[DESCRIPTION OF THE TASK]:
According to the drilling operations excerpt, why was the company's drilling in the first quarter of 2009 limited to finishing four wells begun in 2008? Explain in one to three sentences.

[DOCUMENT SECTION]:

▽

In all our drilling operations, in both Louisiana and Texas, we apply newly developed well design, operating, and well control standards and procedures. We also use a Landmark well-planning software platform integrated to geoscience earth models that helps us design directional wells; determine pore pressures, mud densities, and fracture gradients; select casing design and seating; and optimize mud, bit and cementing techniques.
In our completion operations, we are constantly upgrading our techniques, which now include multistage formation-fracturing technologies for horizontal wells. And in our reservoir management, we have an advanced reservoir simulation capability and perform advanced high-resolution petrophysical analyses.
To ensure that the drilling and all other operations within our four core areas are properly executed, we have assigned a multidisciplinary team to each area to follow every aspect of its operation. At year-end 2009, we had operational control of 96% of our proved oil and natural gas reserves, which allows us to more effectively manage production, control operating costs, allocate capital, and time field development. When indicated, we also form alliances with industry-leading companies to better accomplish certain technical goals in some of the core areas.
2009 E&D Activities
With our late 2008 decision to cease all new drilling activities until commodity prices began to recover, our drilling activities during first quarter 2009 consisted solely of finishing the drilling of four wells begun in 2008: two exploration wells in the Lake Washington Field in our Southeast Louisiana core area of operation and one development well each in the Sun TSH Field and the Briscoe Ranch Field in our South Texas core area of operation.

△

[PROVIDED MATERIAL]:
▽

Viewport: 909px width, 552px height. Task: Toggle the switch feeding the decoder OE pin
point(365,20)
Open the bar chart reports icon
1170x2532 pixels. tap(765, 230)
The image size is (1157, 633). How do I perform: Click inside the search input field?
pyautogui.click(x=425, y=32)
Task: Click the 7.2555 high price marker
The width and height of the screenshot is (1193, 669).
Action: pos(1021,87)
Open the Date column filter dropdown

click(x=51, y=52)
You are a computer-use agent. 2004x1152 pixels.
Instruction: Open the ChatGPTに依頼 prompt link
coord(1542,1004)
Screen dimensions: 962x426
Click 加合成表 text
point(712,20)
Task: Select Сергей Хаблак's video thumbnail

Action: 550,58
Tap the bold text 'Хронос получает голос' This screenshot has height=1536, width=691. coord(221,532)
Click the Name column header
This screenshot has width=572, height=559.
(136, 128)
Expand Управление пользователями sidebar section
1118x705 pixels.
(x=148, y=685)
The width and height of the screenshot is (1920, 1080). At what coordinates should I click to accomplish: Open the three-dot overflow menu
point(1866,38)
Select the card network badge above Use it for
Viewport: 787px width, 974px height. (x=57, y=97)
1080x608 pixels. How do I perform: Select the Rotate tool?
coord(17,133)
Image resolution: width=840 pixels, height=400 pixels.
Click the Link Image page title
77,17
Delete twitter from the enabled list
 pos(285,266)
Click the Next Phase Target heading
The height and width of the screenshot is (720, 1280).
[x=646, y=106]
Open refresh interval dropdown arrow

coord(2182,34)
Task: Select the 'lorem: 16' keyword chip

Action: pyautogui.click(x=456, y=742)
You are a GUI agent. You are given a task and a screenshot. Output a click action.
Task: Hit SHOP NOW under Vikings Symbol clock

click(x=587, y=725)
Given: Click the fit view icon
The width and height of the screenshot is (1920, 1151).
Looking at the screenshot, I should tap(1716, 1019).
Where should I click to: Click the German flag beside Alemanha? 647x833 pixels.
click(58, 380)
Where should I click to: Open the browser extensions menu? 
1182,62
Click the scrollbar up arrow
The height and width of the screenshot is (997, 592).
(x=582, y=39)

△

[REPLY]:
In late 2008, the company decided to cease all new drilling activities until commodity prices began to recover. Its first-quarter 2009 drilling therefore consisted only of completing wells already started in 2008: two exploration wells in the Lake Washington Field and one development well each in the Sun TSH Field and the Briscoe Ranch Field.